Exercise prompt:
Leave every picture behind and copy the rest of the entries below exactly.

Data for this exercise:
————

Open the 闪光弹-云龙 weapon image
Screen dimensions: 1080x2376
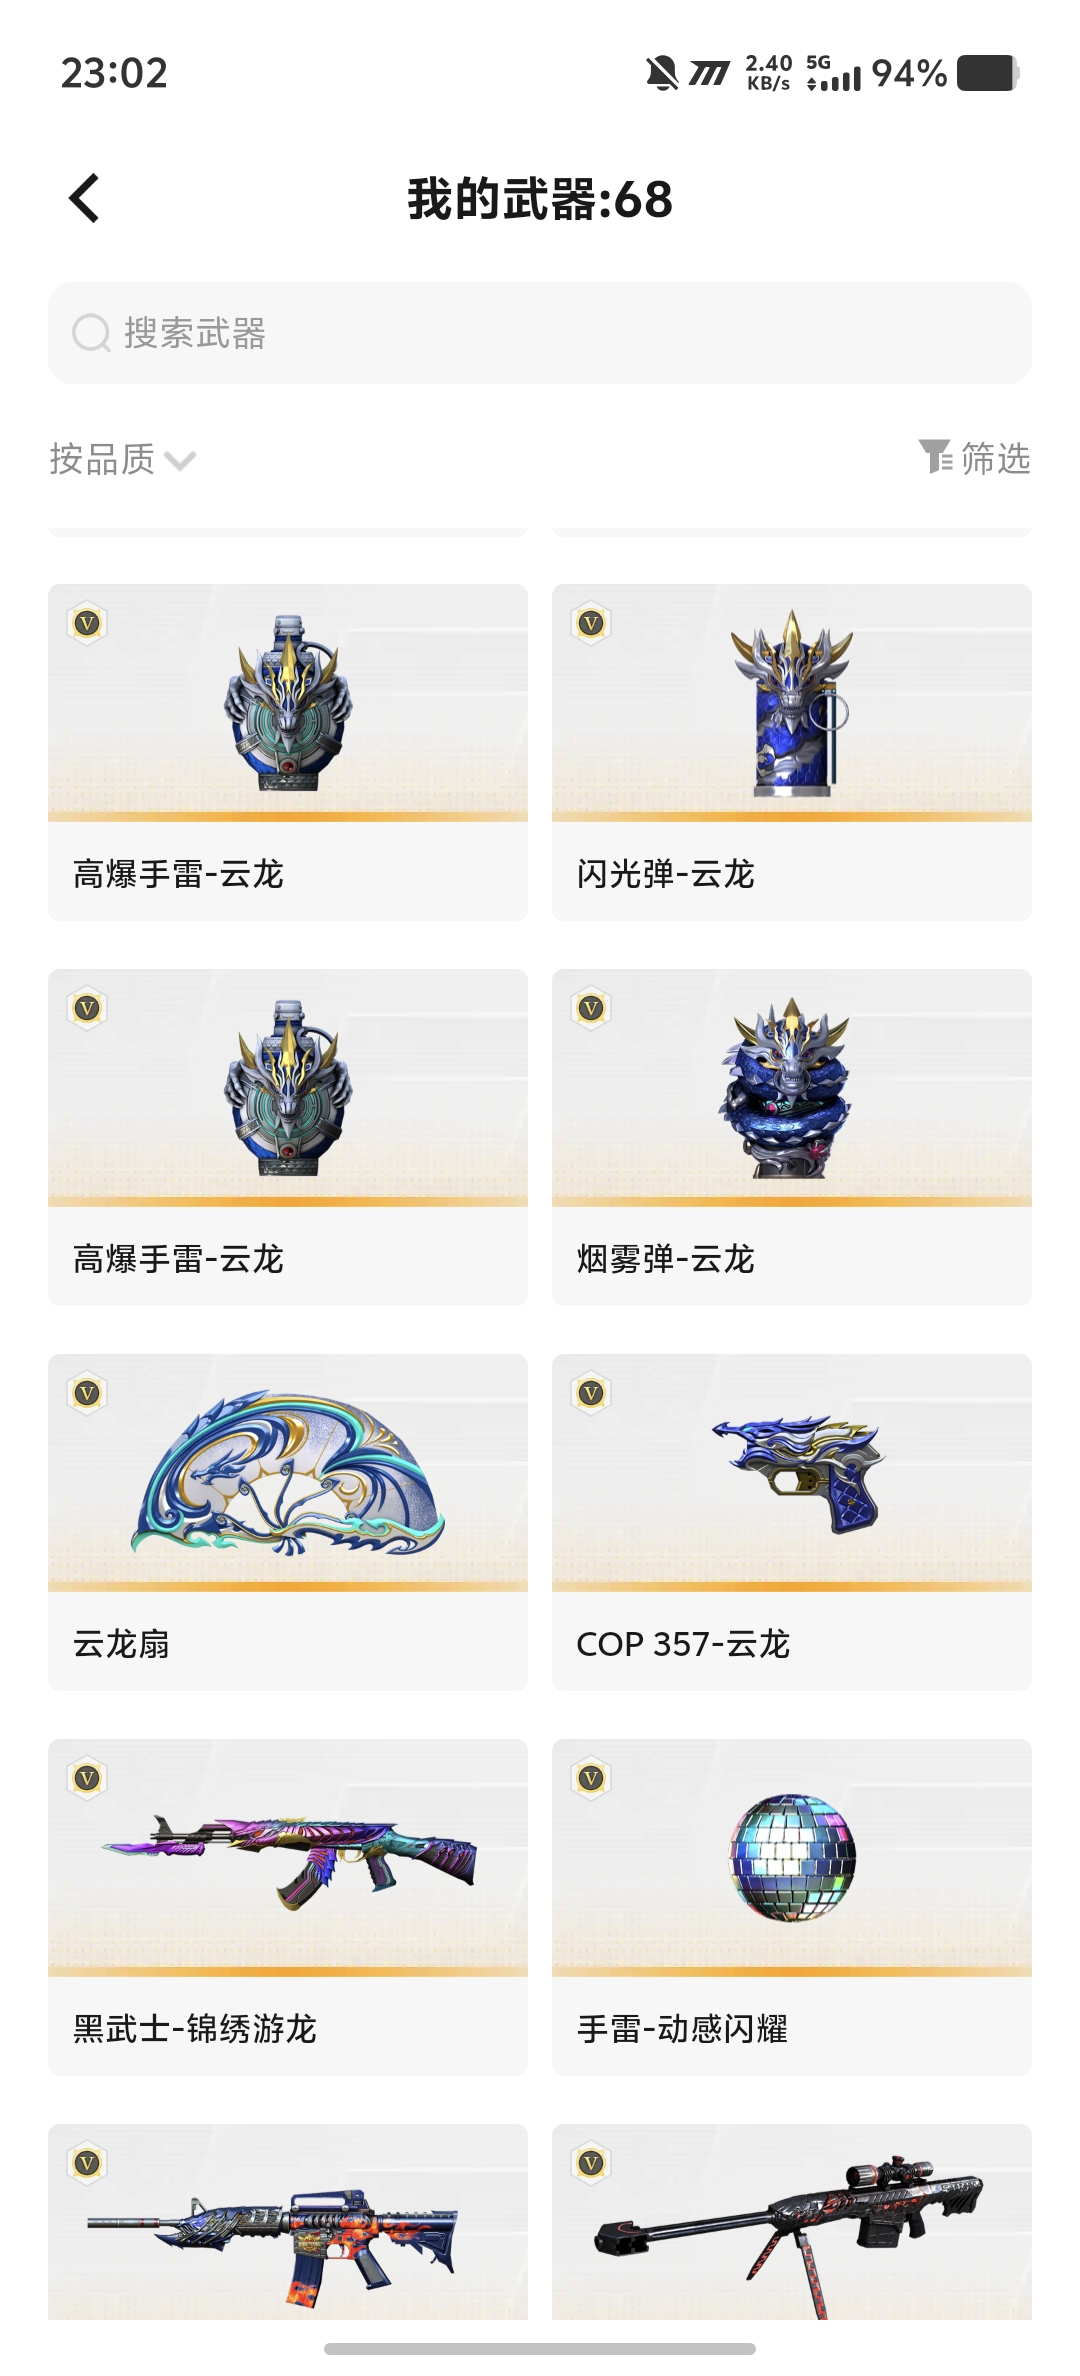pos(792,703)
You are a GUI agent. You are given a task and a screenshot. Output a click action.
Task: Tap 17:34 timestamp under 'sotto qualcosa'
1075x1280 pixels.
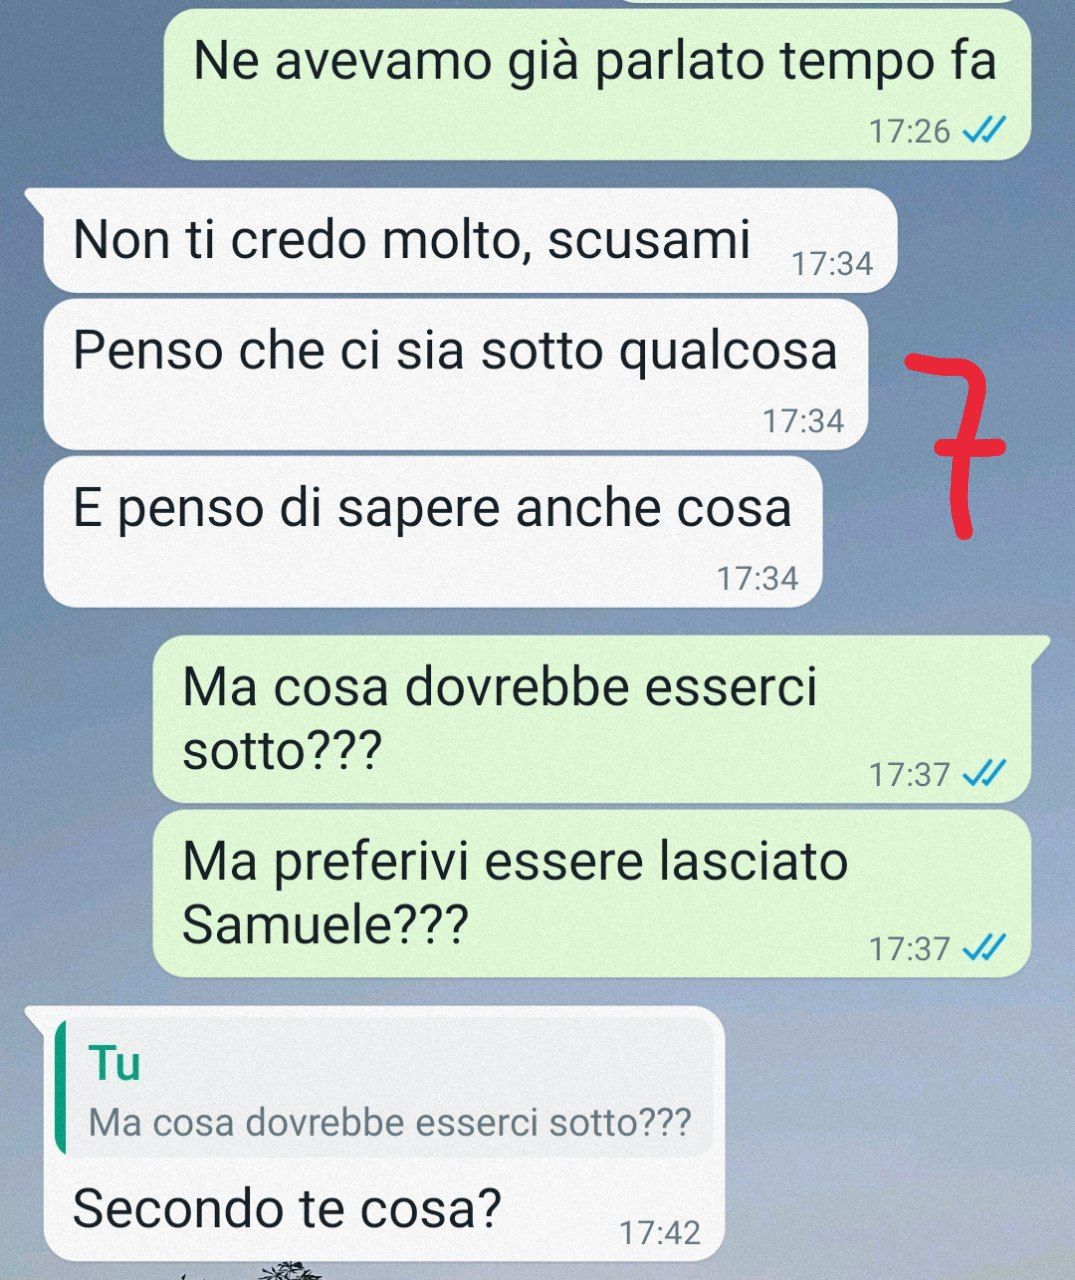804,421
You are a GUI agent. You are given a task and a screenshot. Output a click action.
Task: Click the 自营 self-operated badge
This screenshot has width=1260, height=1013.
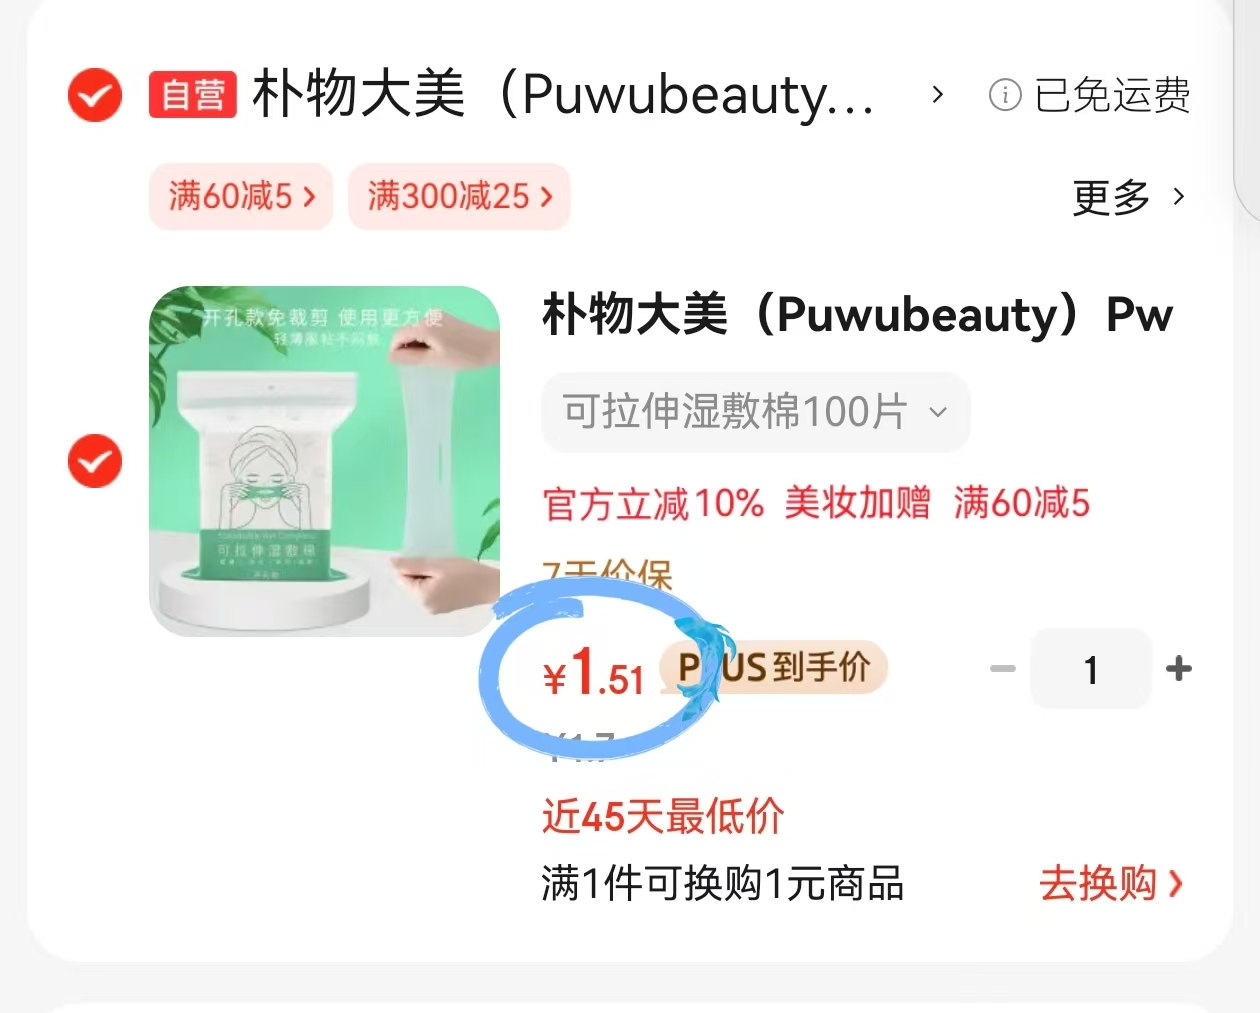point(193,95)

————

Answer:
Open the 闪光弹-云龙 weapon image
Screen dimensions: 1080x2376
pos(792,703)
You are a GUI agent. You are given a task and a screenshot. Output a click action.
Task: Tap 17:34 timestamp under 'sotto qualcosa'
1075x1280 pixels.
804,421
You are a GUI agent. You are given a task and a screenshot. Output a click action.
Task: Click the 自营 self-operated badge
This screenshot has width=1260, height=1013.
point(193,95)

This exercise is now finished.